What is the reason for Gordon's dominance? There is no single factor, but rather a combination of things. For starters, his team chemistry is second to none. Ray Evernham, Ed Guzzo, Patrick Donahue, Brian Whitesell and the rest of the team are a tight unit. No detail is ignored in preparing for the race. Another factor is the Hendrick Motorsports organization. The talent roster is deep in Harrisburg, North Carolina. How many other teams have a research and development building? A third factor is a more complex one. It's the Ford factor.

I will preface this by saying that Mark Martin has been a great race driver over the past ten years. He has been Ford's brighest star this decade. But, he would be lower on the Ford totem pole if Davey Allison and Alan Kulwicki were still around. Kulwicki won the Winston Cup title in 1992 driving a Ford Thunderbird. Since 1989, Kulwicki has been the only Ford driver to win a Winston Cup title. Allison seemed destined for super stardom. He came within an Ernie Irvan mistake of winning the 1992 title but surely he'd get a title down the road. The road ended for both Kulwicki and Allison in separate aviation accidents in 1993. When Allison was racing in the early 1990's, Ford was pouring money into Robert Yates Racing. They're still doing so, but Roush Racing has seemed to overtake Yates as being the darlings of Ford Motorsports.
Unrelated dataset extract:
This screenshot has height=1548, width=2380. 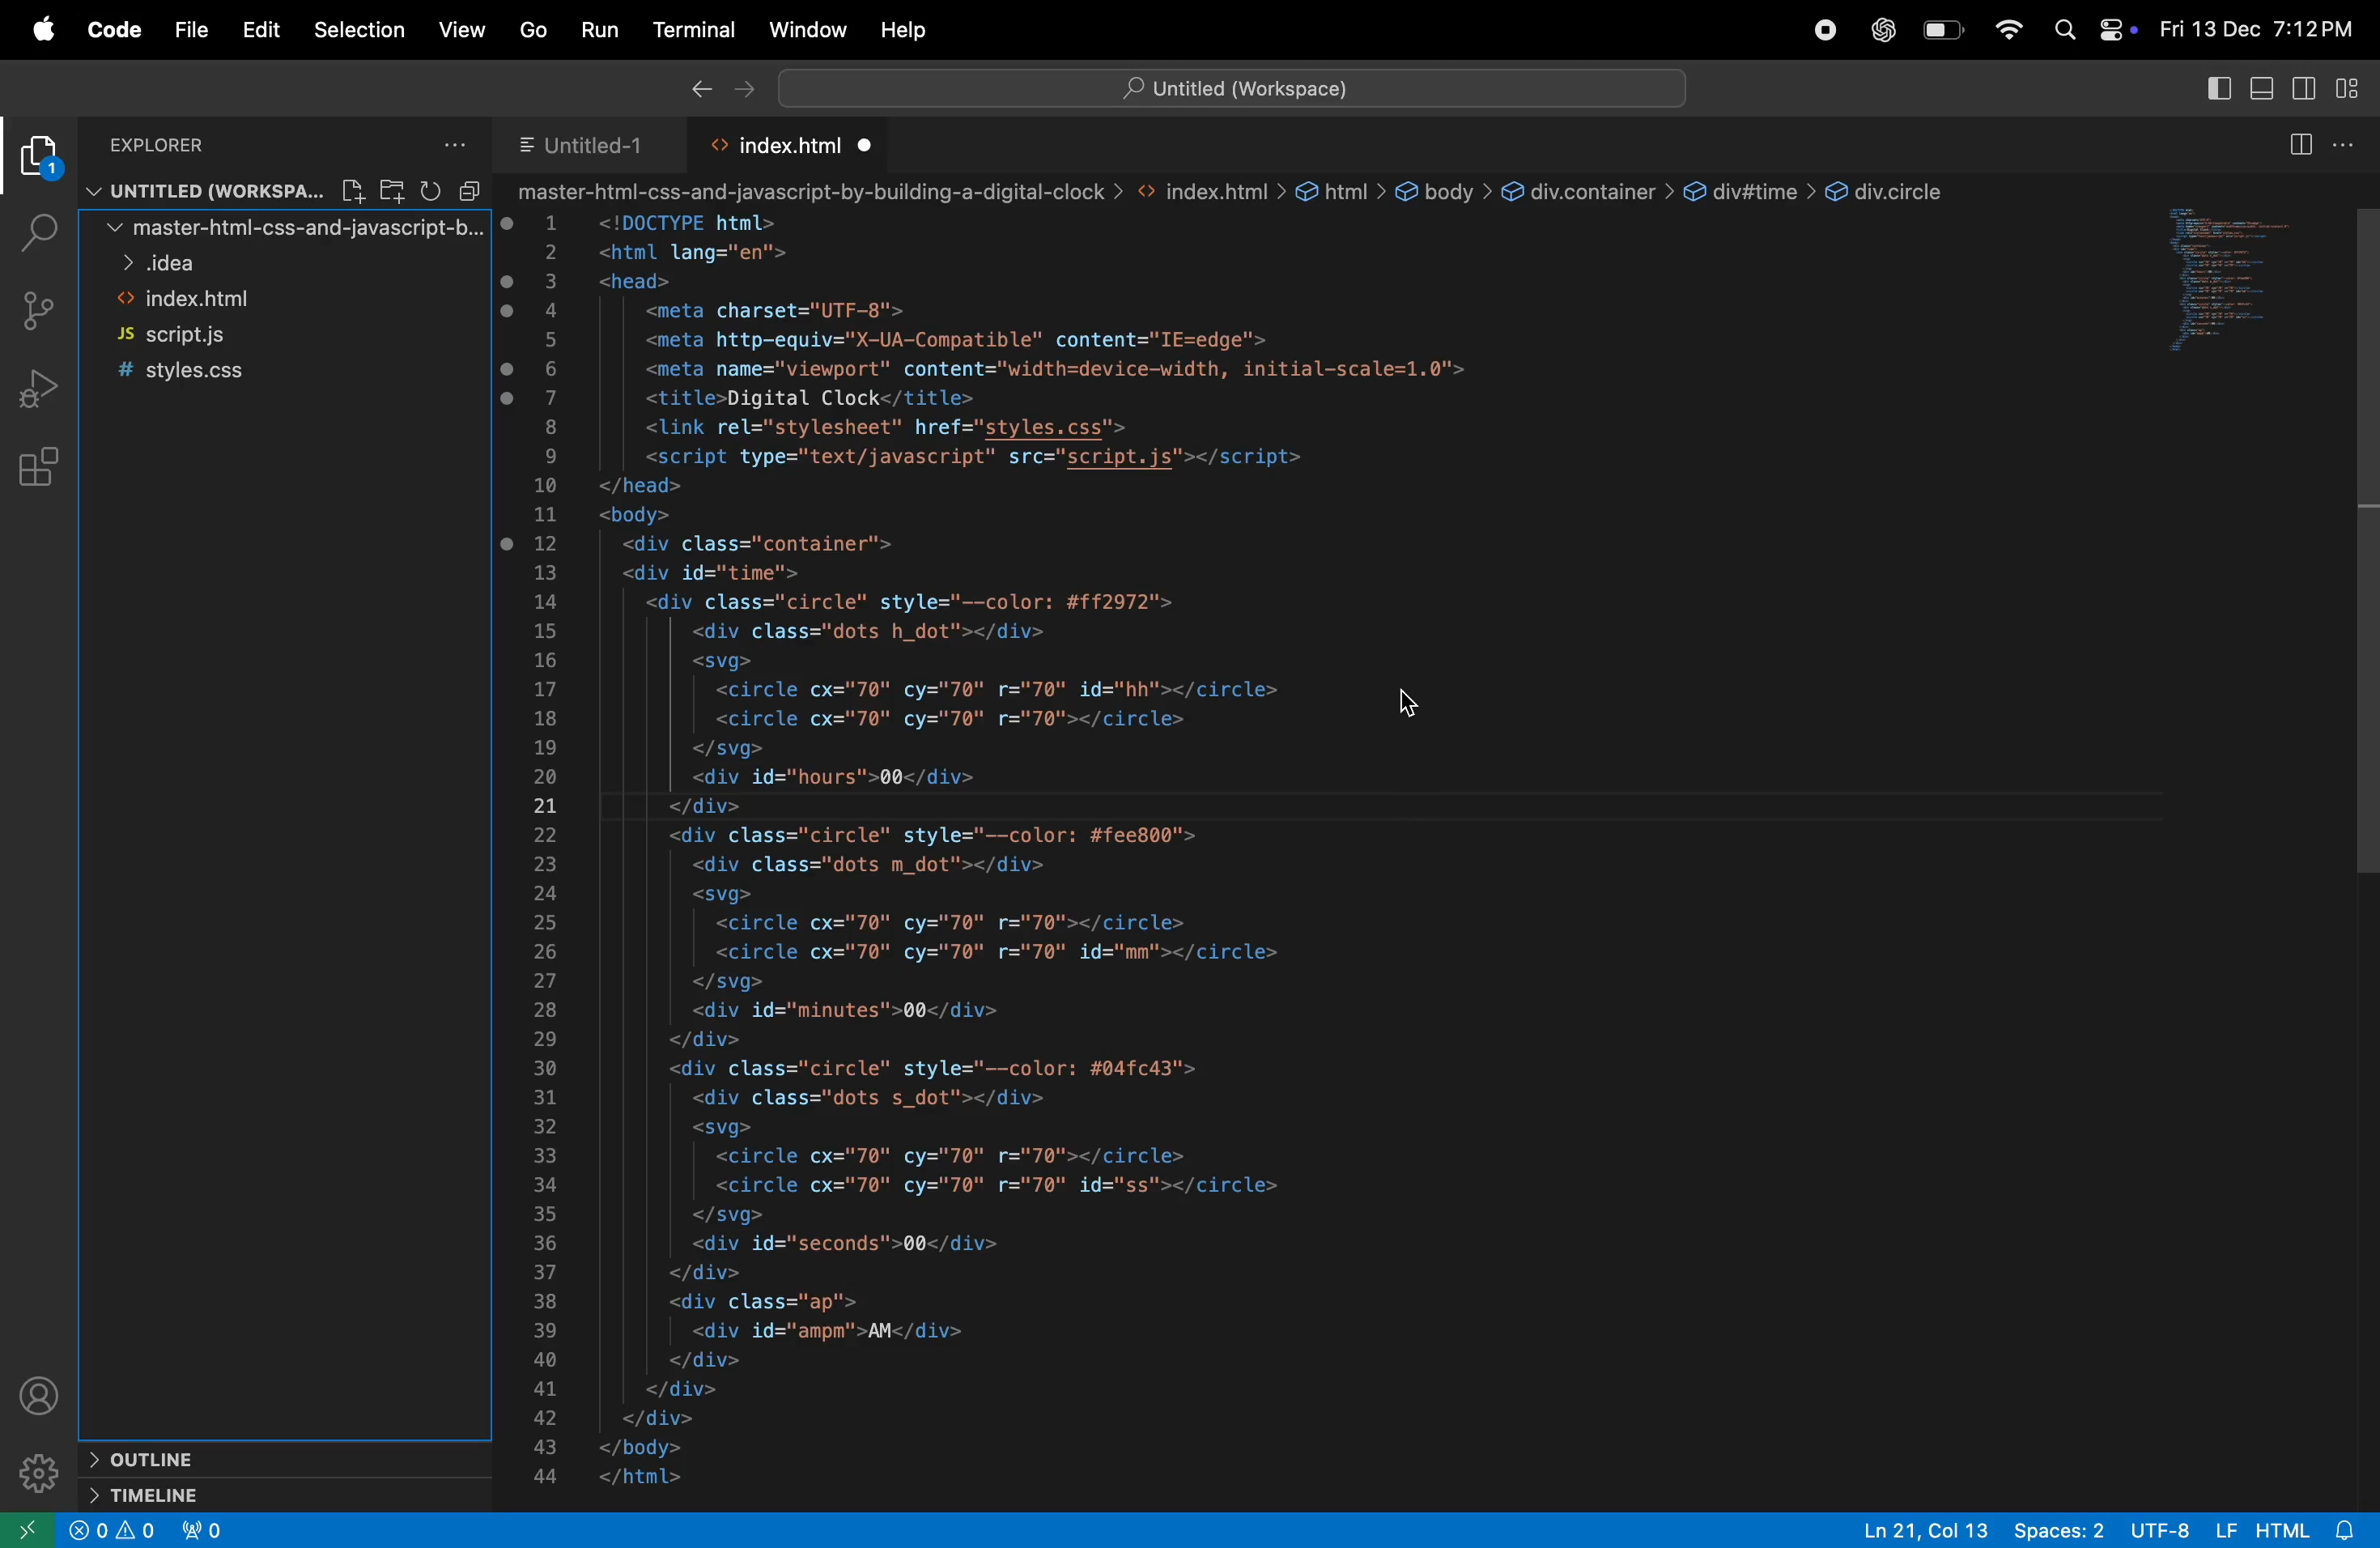 I want to click on selection, so click(x=359, y=27).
It's a numbers game now. Five teams beats two teams.

With Kulwicki and Allison on the track, it is doubtful that Martin would be Ford's top runner. But, that's a moot point. Right now, it seems that the only competition for Gordon is in the Busch series. Whether it be the Martin-esque Wisconsin native Matt Kenseth or Dale Earnhardt Jr, the son of the legendary racer. Obviously, if Gordon struggles, a number of drivers are still around to pass him by. Martin, Jarrett, Rusty Wallace, Bobby Labonte, Jeff Burton, Terry Labonte, and Jeremy Mayfield will all provide Gordon with stiff competition in 1999. But those drivers have already played their hand. It's a hand that Gordon has seen hundreds of times over the past few seasons. The new blood in the Busch series (along with that Petty kid in ARCA series) seem like the drivers that will challenge Gordon's run for the record books. With Jarrett over 40 years of age, Martin turning 40 next season, Wallace over 40 years of age, Terry Labonte over 40 years of age, and the inconsistency of Burton, Mayfield, and Labonte, Gordon seems to be suffering from a lack of true rivals.
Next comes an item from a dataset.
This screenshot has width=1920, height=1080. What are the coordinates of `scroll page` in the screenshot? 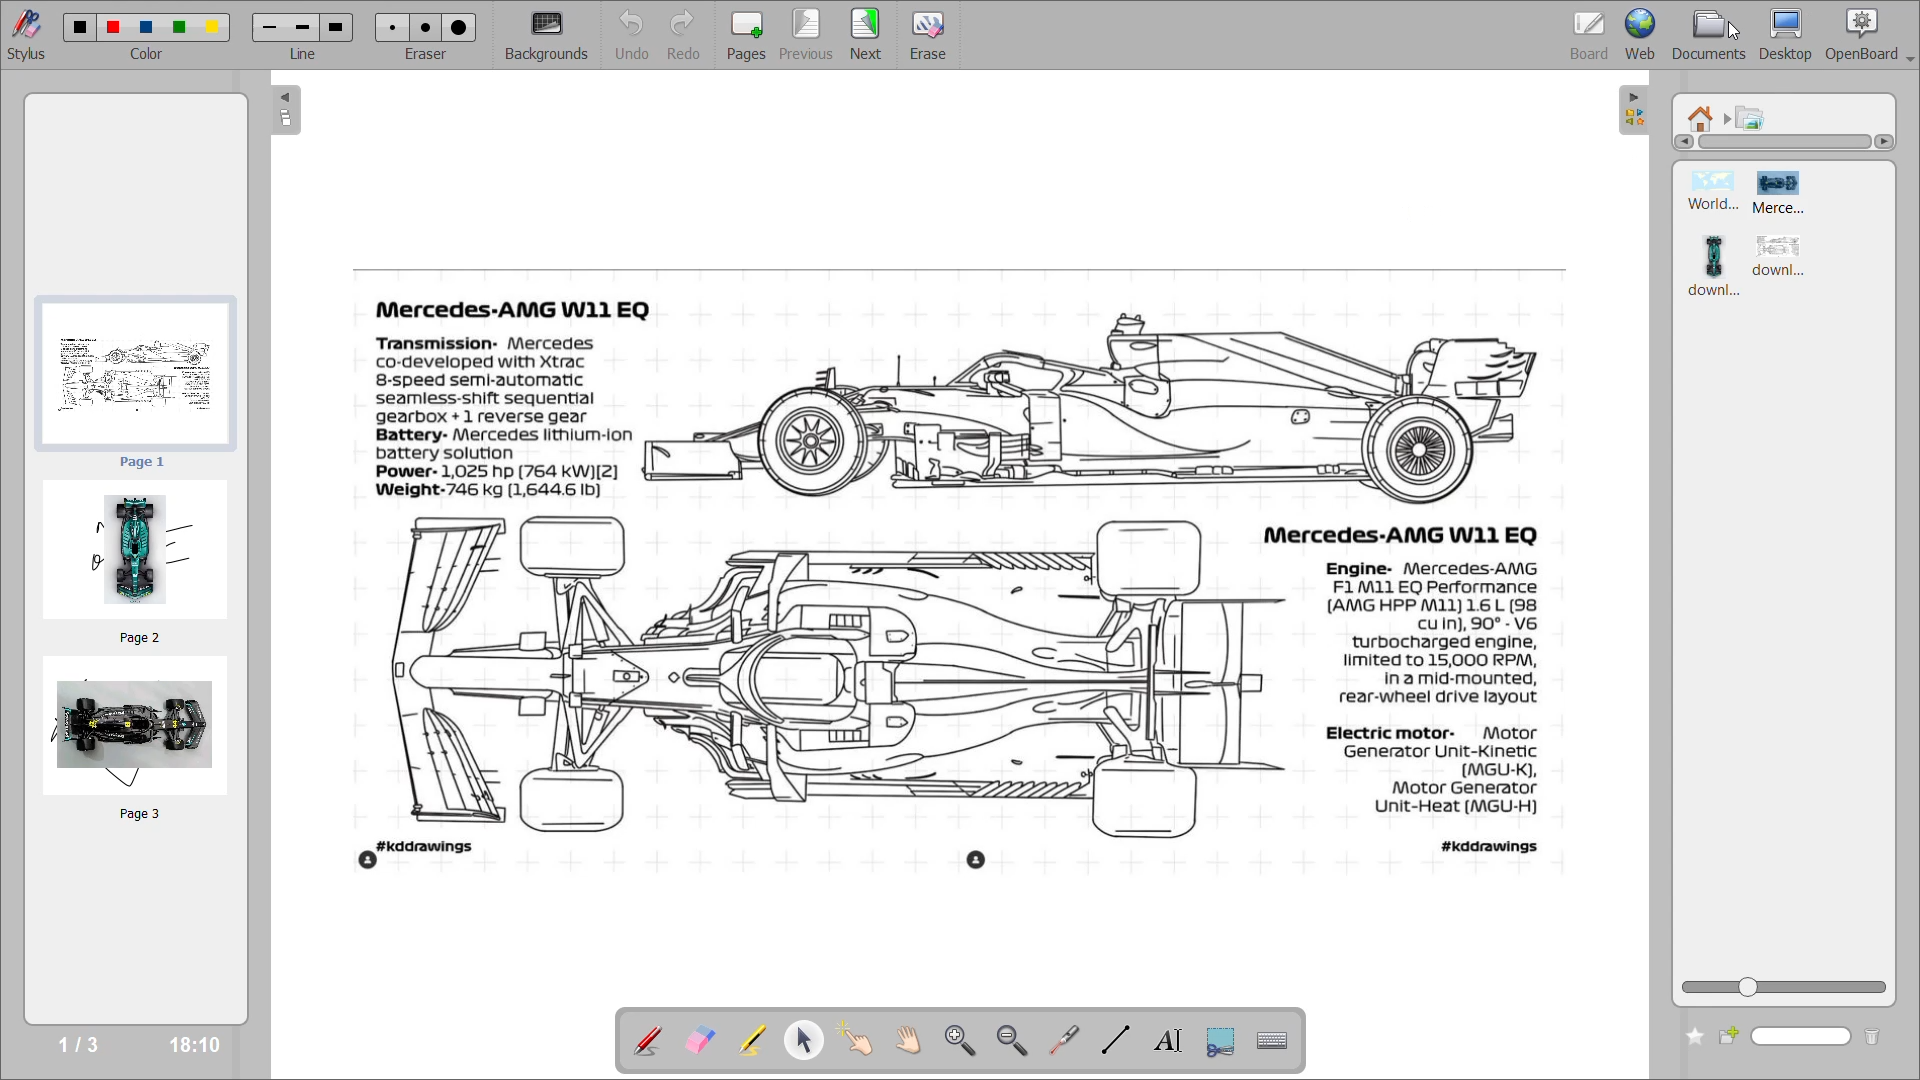 It's located at (911, 1042).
When Gordon beat Dale Earnhardt for the Winston Cup title in 1995, the media speculated that the "Intimidator-Wonder Boy" rivalry had began. It was over as soon as it began. The 1995 season has been the last season that Dale Earnhardt challenged for the Winston Cup. In following years, he struggled to stay in the top 5, and then struggled to stay in the top 10. It wouldn't surprise me if Dale Jarrett, Mark Martin, Rusty Wallace, or another driver won the Winston Cup next season. But, it would take a full season of consistency to beat Jeff Gordon.

In 1998, Mark Martin had a career year. He won seven races which was a career high. He posted more top ten finishes than he ever did. But Gordon killed him in the points standings. After a 37th place finish at Richmond in June, Gordon put together a string of 17 consecutive top five finishes including eight victories in that span. Martin ran consistent but an engine problem at Darlington and a wreck at Talladega put his title hopes on the back burner for another season. In 1998, Jeff Gordon was bringin' it all year long. He won the title his way; by winning the race too.